● **WORK TO COMPLETE**
Reproduce word for word the passage of the patent text on the alignment apparatus from "FIELD OF THE" to "or both hands.".

● **SOURCE**
ALIGNMENT AND DISPENSING APPARATUS FOR LINEAR PARTS

Abstract

This invention relates to an alignment apparatus for linear shaped parts to allow downstream operations in a manufacturing process that receives linear piece-parts, of three-dimensional objects such as longitudinal cylinder, a right rectangular prism, rectangular cuboid, rectangular parallelepiped, triangle prism, pentagonal prism, octagonal prism, hexagonal prism, tetrahedrons, pyramidal shape, which then aligns and dispenses the piece-part in a preferred orientation. The apparatus causes the piece-part to travel in a specific direction for further processing, such as drilling, heat-treating, or attaching other parts.

Description

CROSS-REFERENCE TO RELATED APPLICATIONS

This non provisional patent application claims the priority benefit under 35 U.S.C. 120 of U.S. provisional patent application Ser. No. 62/649,880, filed on Mar. 29, 2018, the entire disclosure of which are hereby incorporated by reference.

FIELD OF THE INVENTION

This invention relates to an alignment apparatus for linear shaped parts to allow downstream operations in a manufacturing process.

BACKGROUND OF THE INVENTION

An alignment apparatus is a mechanism that receives linear piece-parts, as by way of example, an up stage stamping, molding, draw press, or extrusion, of a three-dimensional object, such as a rectangular bar or a cylinder, which then quickly aligns and dispenses the object in a preferred alignment to travel in a specific direction for further processing, such as drilling, heat treating, or attaching other parts. Without an auto mechanism for aligning the parts, some processes could not be automated and a manufacturer would have to resort to a manual alignment, which would require the use of one or both hands.

● **EXCERPTED DATA**
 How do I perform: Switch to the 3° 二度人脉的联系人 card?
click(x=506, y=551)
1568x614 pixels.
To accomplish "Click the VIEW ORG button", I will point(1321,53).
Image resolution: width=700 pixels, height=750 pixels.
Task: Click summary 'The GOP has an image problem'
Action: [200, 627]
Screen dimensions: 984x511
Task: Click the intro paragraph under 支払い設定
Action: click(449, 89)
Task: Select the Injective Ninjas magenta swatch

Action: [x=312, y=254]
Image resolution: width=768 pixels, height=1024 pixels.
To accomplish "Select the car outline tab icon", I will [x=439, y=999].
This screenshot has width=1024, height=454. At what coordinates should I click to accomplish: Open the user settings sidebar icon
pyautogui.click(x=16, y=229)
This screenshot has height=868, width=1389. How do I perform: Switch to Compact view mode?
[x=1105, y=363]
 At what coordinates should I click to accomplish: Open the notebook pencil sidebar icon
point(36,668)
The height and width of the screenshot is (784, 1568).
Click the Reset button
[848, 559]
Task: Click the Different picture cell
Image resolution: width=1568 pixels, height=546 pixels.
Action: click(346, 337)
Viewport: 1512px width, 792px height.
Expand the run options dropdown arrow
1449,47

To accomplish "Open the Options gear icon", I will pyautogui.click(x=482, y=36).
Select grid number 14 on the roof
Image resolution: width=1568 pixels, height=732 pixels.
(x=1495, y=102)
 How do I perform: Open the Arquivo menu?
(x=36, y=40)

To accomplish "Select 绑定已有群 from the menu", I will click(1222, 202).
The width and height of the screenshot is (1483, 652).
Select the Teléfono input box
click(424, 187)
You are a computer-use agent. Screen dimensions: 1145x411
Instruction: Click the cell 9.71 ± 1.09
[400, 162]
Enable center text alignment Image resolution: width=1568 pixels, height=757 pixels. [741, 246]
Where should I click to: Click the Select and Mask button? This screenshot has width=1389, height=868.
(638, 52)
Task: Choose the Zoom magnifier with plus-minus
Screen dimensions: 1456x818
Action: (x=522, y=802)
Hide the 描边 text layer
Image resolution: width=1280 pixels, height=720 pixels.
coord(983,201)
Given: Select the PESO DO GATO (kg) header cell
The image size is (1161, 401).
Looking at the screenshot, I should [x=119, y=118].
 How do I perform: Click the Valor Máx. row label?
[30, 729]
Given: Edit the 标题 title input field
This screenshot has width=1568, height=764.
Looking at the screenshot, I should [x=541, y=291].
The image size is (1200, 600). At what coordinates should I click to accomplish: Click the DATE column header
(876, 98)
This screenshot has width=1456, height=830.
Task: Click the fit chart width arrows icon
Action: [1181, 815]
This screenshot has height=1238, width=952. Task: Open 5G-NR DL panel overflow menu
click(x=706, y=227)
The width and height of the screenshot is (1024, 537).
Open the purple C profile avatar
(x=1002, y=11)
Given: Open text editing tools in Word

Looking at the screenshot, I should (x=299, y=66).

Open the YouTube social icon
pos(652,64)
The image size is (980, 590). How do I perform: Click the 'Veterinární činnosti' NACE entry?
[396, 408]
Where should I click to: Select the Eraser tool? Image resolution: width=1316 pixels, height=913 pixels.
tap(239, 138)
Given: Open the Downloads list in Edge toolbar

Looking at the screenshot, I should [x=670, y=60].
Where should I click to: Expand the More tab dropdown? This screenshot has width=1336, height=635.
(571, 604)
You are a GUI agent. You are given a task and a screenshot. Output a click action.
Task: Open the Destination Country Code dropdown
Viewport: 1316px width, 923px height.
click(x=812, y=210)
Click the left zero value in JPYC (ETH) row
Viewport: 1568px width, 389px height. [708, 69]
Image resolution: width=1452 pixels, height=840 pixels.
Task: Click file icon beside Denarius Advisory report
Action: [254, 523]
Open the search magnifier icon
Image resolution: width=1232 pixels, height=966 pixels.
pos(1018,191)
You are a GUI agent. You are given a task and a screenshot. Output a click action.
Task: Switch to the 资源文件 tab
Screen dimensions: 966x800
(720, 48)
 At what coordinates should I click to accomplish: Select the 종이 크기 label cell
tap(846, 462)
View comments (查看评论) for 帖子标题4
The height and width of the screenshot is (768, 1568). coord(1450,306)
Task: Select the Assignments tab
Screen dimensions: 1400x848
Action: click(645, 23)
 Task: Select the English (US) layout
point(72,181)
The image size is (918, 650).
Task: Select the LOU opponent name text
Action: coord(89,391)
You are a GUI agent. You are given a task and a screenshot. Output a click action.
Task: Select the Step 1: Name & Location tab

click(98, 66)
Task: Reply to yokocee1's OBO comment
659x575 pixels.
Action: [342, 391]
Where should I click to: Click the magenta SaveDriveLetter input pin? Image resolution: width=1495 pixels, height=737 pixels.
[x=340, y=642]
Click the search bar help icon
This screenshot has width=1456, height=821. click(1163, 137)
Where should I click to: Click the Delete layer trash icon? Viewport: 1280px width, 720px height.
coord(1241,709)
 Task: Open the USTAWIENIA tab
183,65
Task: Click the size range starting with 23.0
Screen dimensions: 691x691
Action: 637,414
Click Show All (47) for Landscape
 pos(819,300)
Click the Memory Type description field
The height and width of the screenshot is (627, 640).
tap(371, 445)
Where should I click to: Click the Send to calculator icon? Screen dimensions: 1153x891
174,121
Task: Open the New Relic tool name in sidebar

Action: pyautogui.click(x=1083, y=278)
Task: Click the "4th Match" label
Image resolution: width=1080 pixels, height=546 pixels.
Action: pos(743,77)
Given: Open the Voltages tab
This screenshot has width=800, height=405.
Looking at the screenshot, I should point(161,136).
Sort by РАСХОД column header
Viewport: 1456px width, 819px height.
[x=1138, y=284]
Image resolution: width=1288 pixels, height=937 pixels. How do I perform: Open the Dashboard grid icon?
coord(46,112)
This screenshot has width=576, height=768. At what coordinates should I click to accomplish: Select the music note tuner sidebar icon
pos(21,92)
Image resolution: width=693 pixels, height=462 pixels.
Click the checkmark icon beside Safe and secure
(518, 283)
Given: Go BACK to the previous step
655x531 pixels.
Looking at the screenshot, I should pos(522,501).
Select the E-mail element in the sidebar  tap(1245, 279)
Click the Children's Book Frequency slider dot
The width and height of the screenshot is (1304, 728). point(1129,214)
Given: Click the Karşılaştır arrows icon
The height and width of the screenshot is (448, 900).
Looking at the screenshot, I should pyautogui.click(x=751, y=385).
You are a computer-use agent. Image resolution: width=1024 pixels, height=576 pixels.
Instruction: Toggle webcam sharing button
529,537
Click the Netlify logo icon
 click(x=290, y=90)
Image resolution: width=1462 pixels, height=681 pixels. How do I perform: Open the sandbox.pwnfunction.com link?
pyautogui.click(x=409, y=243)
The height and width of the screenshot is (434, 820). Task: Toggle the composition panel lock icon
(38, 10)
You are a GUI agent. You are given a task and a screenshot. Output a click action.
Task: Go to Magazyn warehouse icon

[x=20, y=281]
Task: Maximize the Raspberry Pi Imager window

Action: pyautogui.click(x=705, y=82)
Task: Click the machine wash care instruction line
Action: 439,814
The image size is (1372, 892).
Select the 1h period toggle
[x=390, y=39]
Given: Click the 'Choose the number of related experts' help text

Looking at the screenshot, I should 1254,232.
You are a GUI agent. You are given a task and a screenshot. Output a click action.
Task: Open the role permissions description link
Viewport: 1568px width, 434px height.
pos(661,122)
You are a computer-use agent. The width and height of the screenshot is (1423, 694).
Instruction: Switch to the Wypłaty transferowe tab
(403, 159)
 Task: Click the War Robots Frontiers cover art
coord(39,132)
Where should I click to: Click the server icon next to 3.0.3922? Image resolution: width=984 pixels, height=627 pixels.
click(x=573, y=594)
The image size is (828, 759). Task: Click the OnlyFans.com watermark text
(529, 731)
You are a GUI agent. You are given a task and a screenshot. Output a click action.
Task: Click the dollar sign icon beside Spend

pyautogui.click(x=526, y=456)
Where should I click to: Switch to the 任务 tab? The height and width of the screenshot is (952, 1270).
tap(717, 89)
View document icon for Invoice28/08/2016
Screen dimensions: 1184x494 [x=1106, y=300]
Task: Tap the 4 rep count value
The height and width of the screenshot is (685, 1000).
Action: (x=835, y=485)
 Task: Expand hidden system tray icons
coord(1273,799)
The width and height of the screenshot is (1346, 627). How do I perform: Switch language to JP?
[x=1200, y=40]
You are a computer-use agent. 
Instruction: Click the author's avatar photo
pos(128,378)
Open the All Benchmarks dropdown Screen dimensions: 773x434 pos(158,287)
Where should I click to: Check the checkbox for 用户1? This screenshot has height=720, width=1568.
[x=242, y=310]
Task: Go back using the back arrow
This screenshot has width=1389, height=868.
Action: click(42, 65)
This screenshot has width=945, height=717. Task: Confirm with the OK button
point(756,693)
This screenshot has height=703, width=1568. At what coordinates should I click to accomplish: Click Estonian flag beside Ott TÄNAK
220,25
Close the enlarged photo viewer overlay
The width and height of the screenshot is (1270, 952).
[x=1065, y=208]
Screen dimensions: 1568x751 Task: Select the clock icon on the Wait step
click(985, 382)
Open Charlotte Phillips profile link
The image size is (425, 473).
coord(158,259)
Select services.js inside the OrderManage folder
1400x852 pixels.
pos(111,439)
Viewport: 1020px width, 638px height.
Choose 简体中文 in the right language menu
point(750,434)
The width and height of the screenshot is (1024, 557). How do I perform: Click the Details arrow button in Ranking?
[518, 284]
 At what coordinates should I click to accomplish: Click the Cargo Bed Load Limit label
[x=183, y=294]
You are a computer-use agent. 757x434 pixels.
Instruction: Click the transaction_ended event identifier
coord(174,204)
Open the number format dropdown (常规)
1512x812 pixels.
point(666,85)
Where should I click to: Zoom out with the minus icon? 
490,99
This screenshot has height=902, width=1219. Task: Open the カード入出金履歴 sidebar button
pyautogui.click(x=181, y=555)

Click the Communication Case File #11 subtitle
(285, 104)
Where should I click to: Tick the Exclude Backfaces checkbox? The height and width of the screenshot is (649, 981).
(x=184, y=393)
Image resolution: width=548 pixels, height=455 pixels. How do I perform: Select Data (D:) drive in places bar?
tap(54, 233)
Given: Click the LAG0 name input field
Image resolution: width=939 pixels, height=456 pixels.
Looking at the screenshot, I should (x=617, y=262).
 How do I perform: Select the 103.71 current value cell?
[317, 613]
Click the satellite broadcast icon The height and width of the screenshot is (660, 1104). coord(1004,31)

● **TASK RESULT**
FIELD OF THE INVENTION

This invention relates to an alignment apparatus for linear shaped parts to allow downstream operations in a manufacturing process.

BACKGROUND OF THE INVENTION

An alignment apparatus is a mechanism that receives linear piece-parts, as by way of example, an up stage stamping, molding, draw press, or extrusion, of a three-dimensional object, such as a rectangular bar or a cylinder, which then quickly aligns and dispenses the object in a preferred alignment to travel in a specific direction for further processing, such as drilling, heat treating, or attaching other parts. Without an auto mechanism for aligning the parts, some processes could not be automated and a manufacturer would have to resort to a manual alignment, which would require the use of one or both hands.